В это же время прозвучало другое предупреждение в Дарданеллах. 19 апреля группа турецких солдат разбила лагерь в складке местности на склоне холма на западной стороне полуострова. Представьте себе обычную утреннюю картину: солдаты спят на земле, вверх поднимается дымок от костра, на котором готовится завтрак, а неподалеку привязаны за уздечки лошади и мулы. И тут без всякого предупреждения небо вдруг заполоняет ужасающий ураган снарядов, и все вокруг превращается в хаос из взметающейся вверх земли и рвущейся шрапнели. Некоторым показалось, что произошло землетрясение, и они продолжали в страхе лежать на земле. Другие бросились туда, где стояли животные на привязи, и попробовали ускакать подальше, а третьи, сохранившие присутствие духа, побежали к оружию. Но на гладкой поверхности пустынного моря ничего не было видно. Ничего, кроме крошечного желтого шара далеко на горизонте. Только после боев турки узнали, что имели дело с «Меникой», первым британским кораблем, применившим аэростат в качестве нового средства для артиллерийской воздушной разведки. Пока сам корабль находился далеко за линией горизонта и за пределами видимости с земли, два наблюдателя [110] поднимались в небо в плетеной корзине, привязанной к шару, и с первыми лучами утреннего солнца обнаружили в свои бинокли мирный бивуак на холме. Нетрудно нанести этот лагерь на карту, а затем сообщить координаты по телефону вниз на командный мостик «Меники». А еще дальше в море находился такой же невидимый крейсер «Беккент», чьи снаряды и обрушились столь невероятным образом из чистого неба на спавших турок.
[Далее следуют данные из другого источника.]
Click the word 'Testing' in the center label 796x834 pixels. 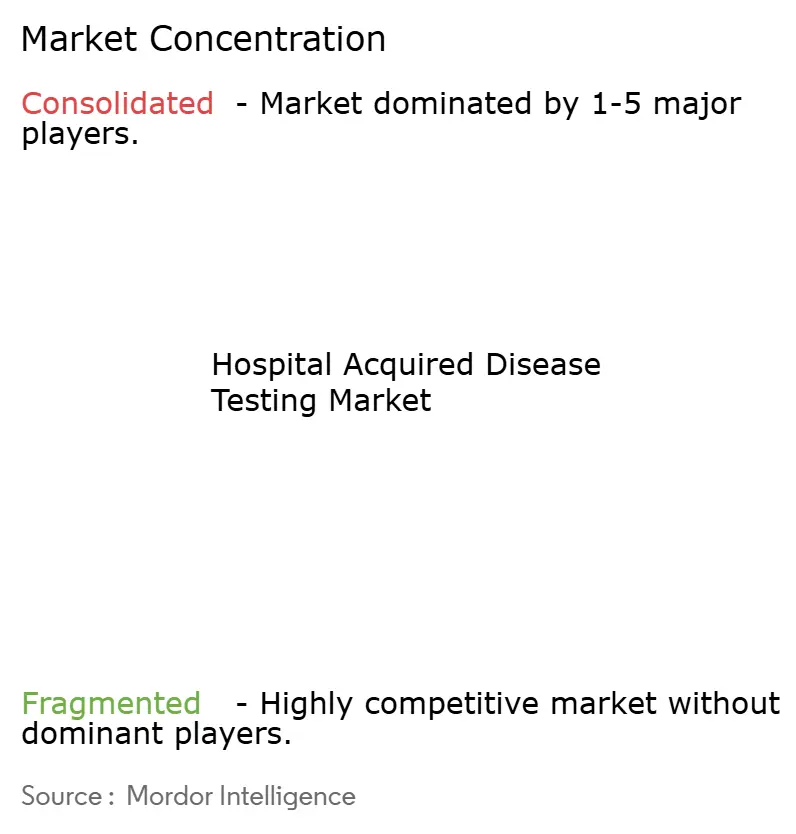(x=264, y=401)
Затем, спустя день или два, был совершен первый за кампанию интенсивный воздушный налет на Майдос в Нэрроуз. Неслыханные в то время для Средиземноморья стофунтовые бомбы в количестве семи штук подожгли город.
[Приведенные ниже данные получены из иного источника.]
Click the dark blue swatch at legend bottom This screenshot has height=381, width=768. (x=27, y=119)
После этого вновь воцарилась тишина. Ни один корабль не попытался войти в пролив, и ни одно орудие не выстрелило ни с одной стороны. Стояла ненастная холодная погода. Туркам, которым на укрепление обороны было предоставлено пять недель, ничего не оставалось, кроме как ждать, — на вершинах холмов и на скалах были установлены посты, с которых днем велось наблюдение за морем, а ночью проливы прочесывались прожекторами. Везде ощущался страх перед надвигающимся вторжением, но когда оно состоится, в какой час дня или ночи и как оно будет выглядеть — об этом никто не имел представления.